Chemotherapy is the most widely used means of controlling the trypanosomiasis. The few registered trypanocides are often associated with severe side effects and required lengthly parenteral administration, lack efficacy and are unaffordable for most of the patients (Legros et al., 2002). Chemotherapy and chemoprophylaxis, which form the most important aspect of control and eradication of trypanosomiasis in African countries, are beset with problems. These include limited repertoire of compounds, resistance to drugs, drug toxicity and protracted treatment protocols (TDR, 1984).

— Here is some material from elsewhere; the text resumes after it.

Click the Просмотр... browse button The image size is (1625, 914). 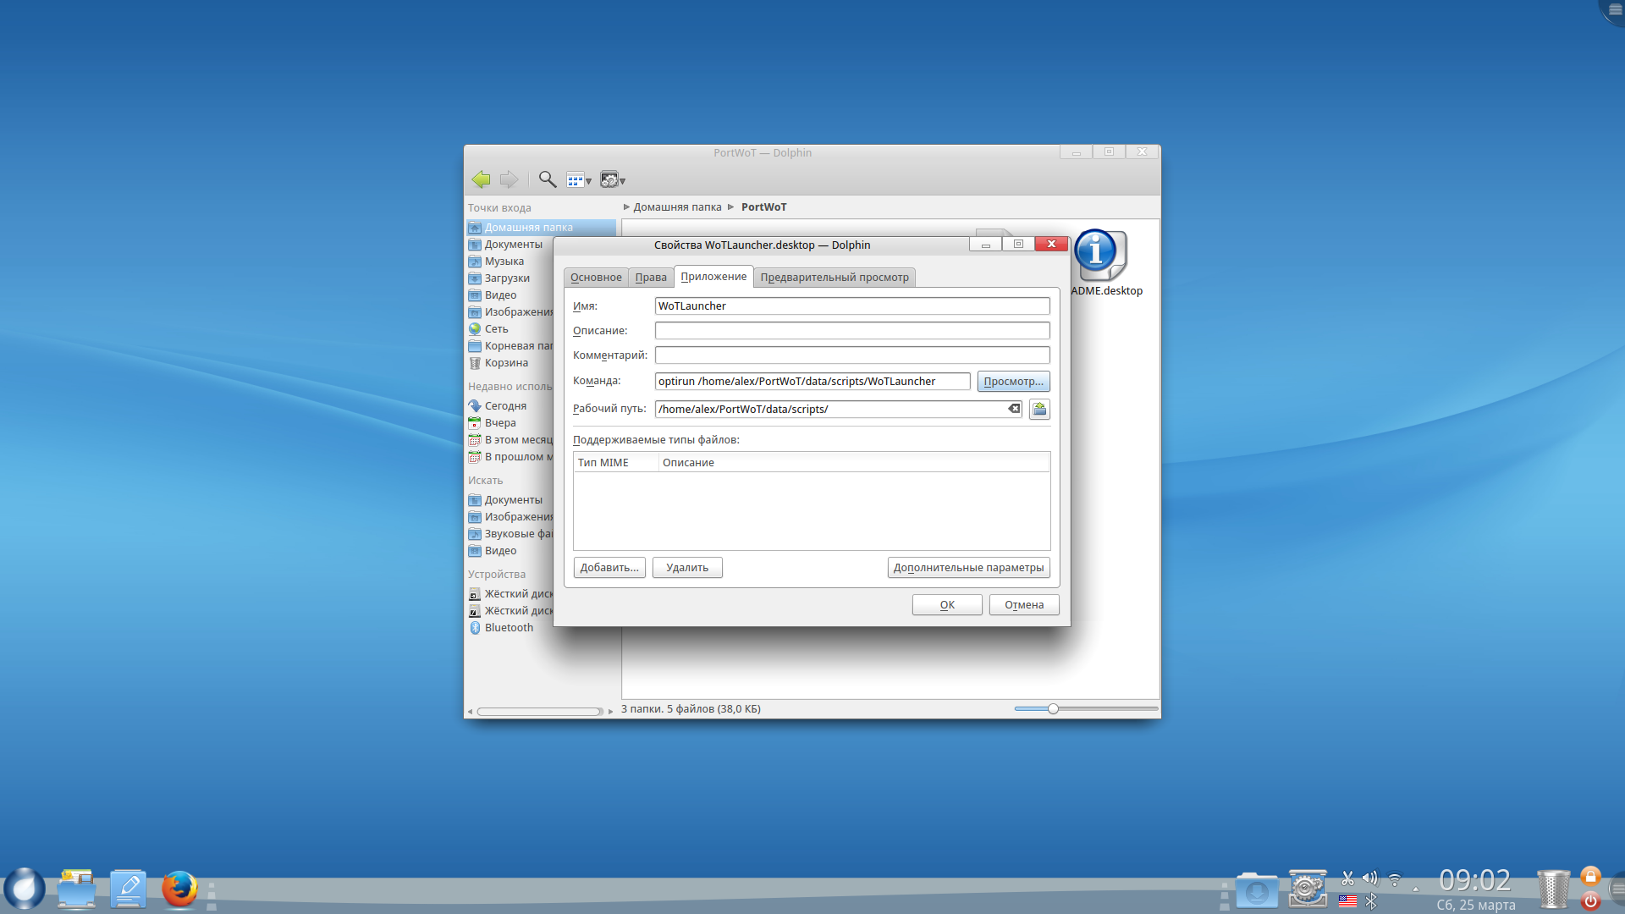1013,382
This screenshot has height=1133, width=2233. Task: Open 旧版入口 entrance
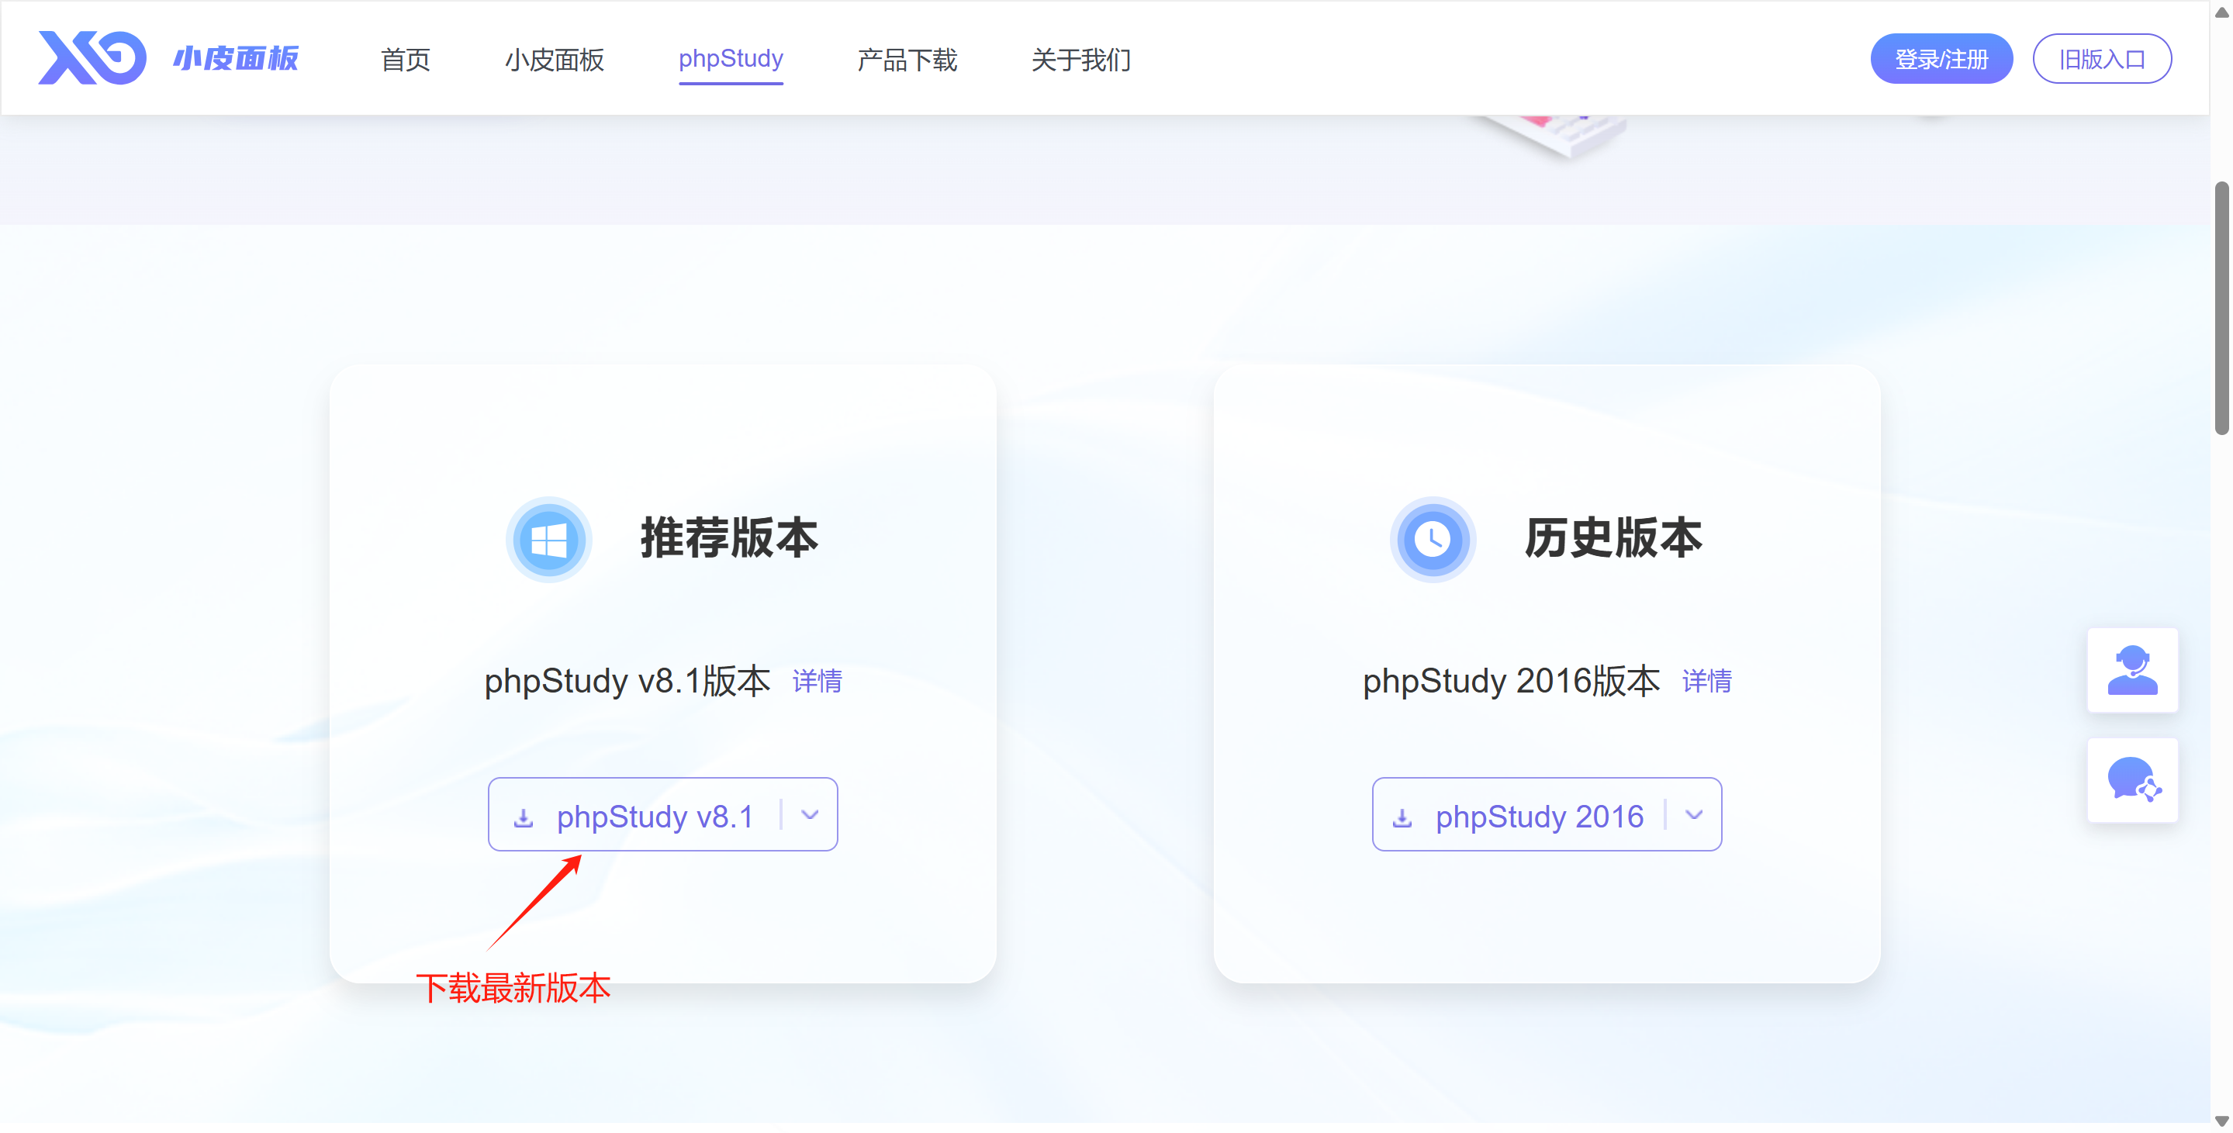tap(2103, 58)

Poor clinical efficiency, drug resistance and toxicity are some of the limitations facing programmes targeted at controlling the disease (Onyeyili and Egwu, 1995; Geerts and Holmes, 1998; Legros et al., 2000; Kamuanga, 2003).
Previous studies have shown that the crude extracts of Acacia nilotica and Khaya senegalensis have antitrypanosomal effects (antitypanocidal or antitrypanostatic). Thesubject of this study is to show that fractions of these plant extracts could exhibit different and indeed more effective results.

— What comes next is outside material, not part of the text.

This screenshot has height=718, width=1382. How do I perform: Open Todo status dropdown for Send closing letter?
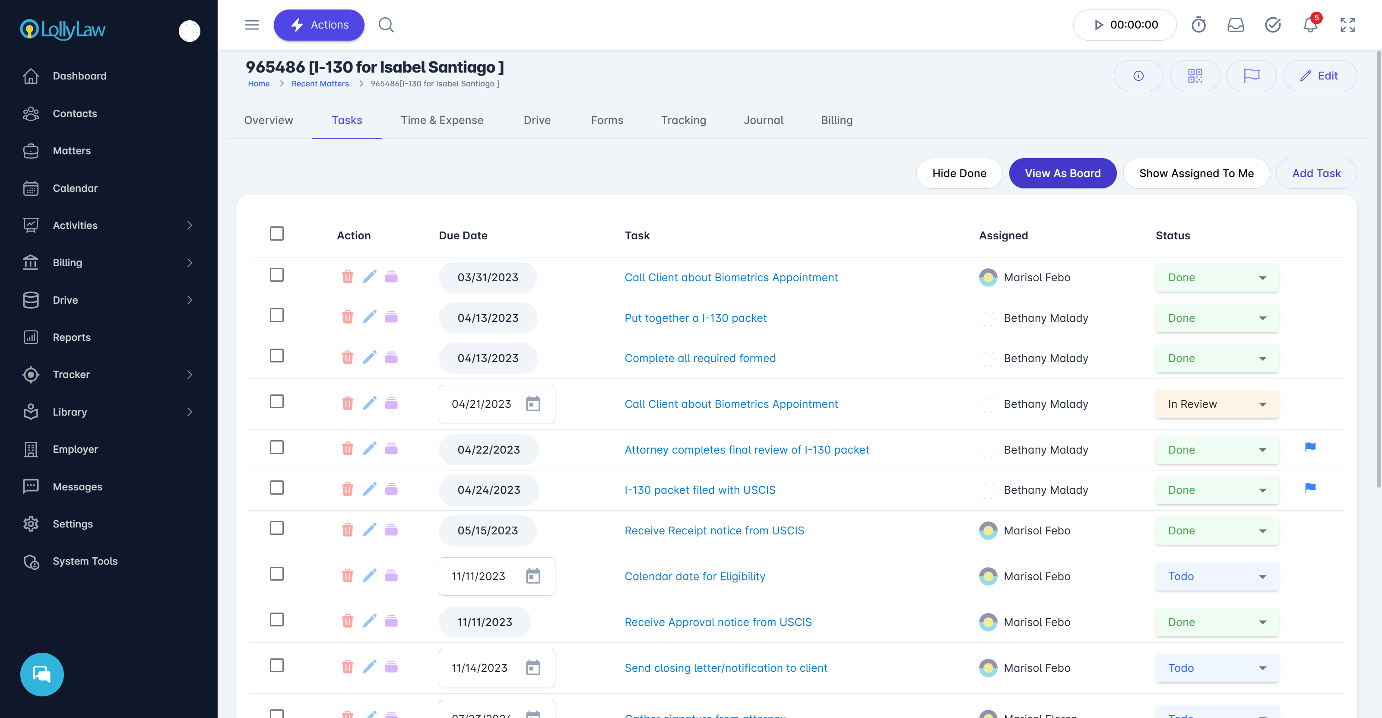pyautogui.click(x=1216, y=668)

1.3      Justification of the Study
The high costs and toxicity of synthetic drugs have stimulated renewed interest in plant substitutes. With the emergence of drug resistant trypanosomes, cost-effective new drugs in the treatment of sleeping sickness are required.
Medicinal plants are less expensive and less hazardous to the health than their synthetic counterpart hence medicinal plants with anti-trypanosomal properties have paramount importance for the treatment of trypanosomiasis.
It has been known that plant products play an important role in certain disease control; for example Hoet et al., (2004), stated that natural products derived from plants offer novel possibilities to obtain new drugs that are active against trypanosomes.
Chemotherapy is the most widely used means of controlling the trypanosomiasis. The few registered trypanocides are often associated with severe side effects (Guttering, 1985) and require lengthy parenteral administration, lack efficacy and are unaffordable for most of the patients (Legros et al., 2002). Thus there is the urgent need to source for new, cheap effective non hazardous plants products that can help control trypanosomiasis.

1.4      Aim of the Study
The aim of this study was to investigate the anti-trypanosomal activity of Acacia nilotica and Khaya senegalensis and the haematological profile of Trypanosoma brucei brucei infected Wistar rats.

1.5      Objectives
The specific objectives were to determine:

1. The phytochemical constituents and LD50 of Acacia nilotica and Khaya senegalensis.
2. The antitrypanosomal activities of crude extract of Acacia nilotica and Khaya senegalensis against Trypanosoma brucei brucei infected Wistar rats.
3. The antitrypanosomal activities of the plant fractions administered to Trypanosoma brucei brucei infected Wistar rats.
4. The haematological profile of Trypanosoma brucei brucei infected Wistar rats, before and after administration of crude extract and fractions.